Humanity & Society 44(4):449-468, with Nathaniel Chapman, Slade Lellock, and Julie Mikles-Schluterman
While women are drinking more craft beer in the United States, the association between masculinity and beer remains intact. Yet, sparse research has considered how involvement in craft beer culture may differ across public and elite beer spaces. In this article, we analyze a questionnaire of 1,102 craft beer drinkers to compare the ways that men and women gain and enact cultural legitimacy within different craft beer spaces. Our focus on public and elite consumption spaces generates two interconnected insights. First, in public spaces, men are assumed to have a natural basic beer knowledge. Women, however, are dismissed as ‘not real beer drinkers’ through men’s gatekeeping. Second, within elite spaces, both men and women must prove their belonging as elite drinkers and ultimately navigate gatekeeping mechanisms. As a result, our work extends consumption and gender literature by showing how inclusive cultural movements rest on the gendering of contextually specific knowledge and the policing of elite status and prestige in public and elite leisure spaces.

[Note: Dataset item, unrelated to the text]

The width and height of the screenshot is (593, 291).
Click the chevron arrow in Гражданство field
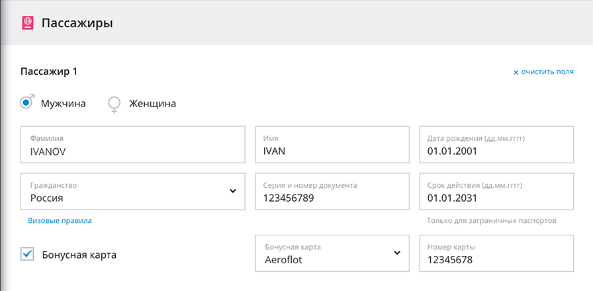point(233,191)
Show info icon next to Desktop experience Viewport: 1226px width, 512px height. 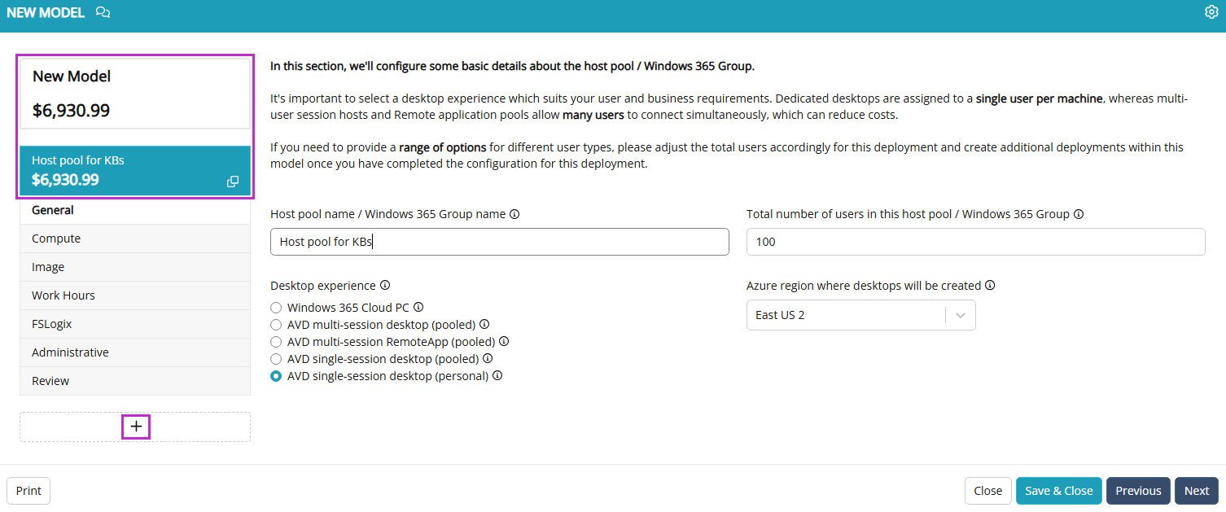[385, 286]
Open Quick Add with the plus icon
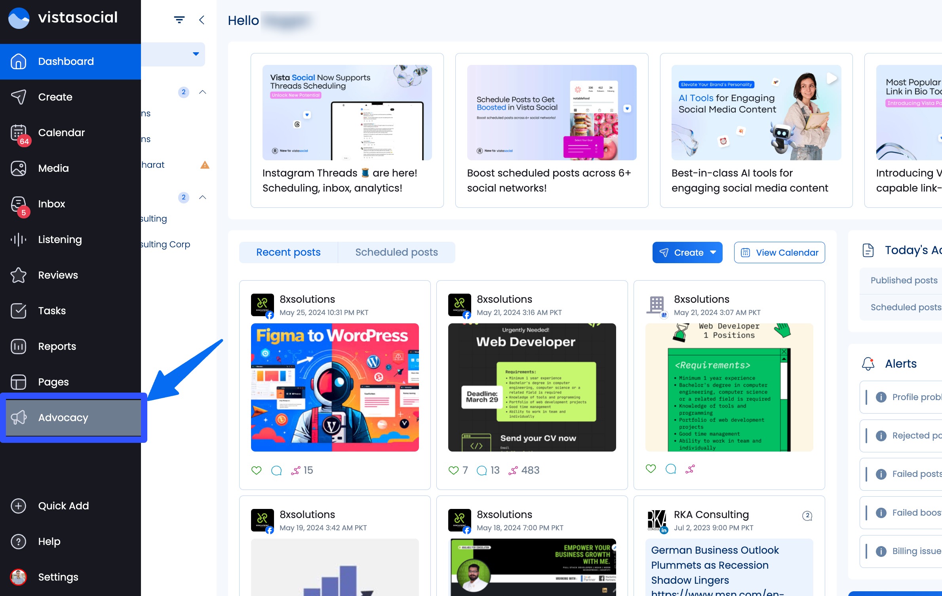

Food, Culture and Society 21(3):296-313, with Nathaniel Chapman, Slade Lellock, and Julie Mikles-Schluterman
While beer has maintained a position as the most popular alcoholic beverage among men age 21–34, a recent Gallup poll indicates that craft beer has surpassed wine as the most popular beverage for women in the same age group in USA. In light of this trend, there has been little research done to explore gender dynamics in craft beer consumption and the craft beer industry. This paper seeks to understand the increasing popularity of craft beer among women by: (1) exploring beer as a gendered object, (2) illuminating the experiences of women in the craft beer culture and industry, and (3) examining how gender is done, redone, and undone in craft beer spaces. Drawing from a discursive content analysis of an online beer community, it seeks to consider the gendered nature of beer and how gender is both reconfigured and upheld, allowing for the possibility for new consumption patterns.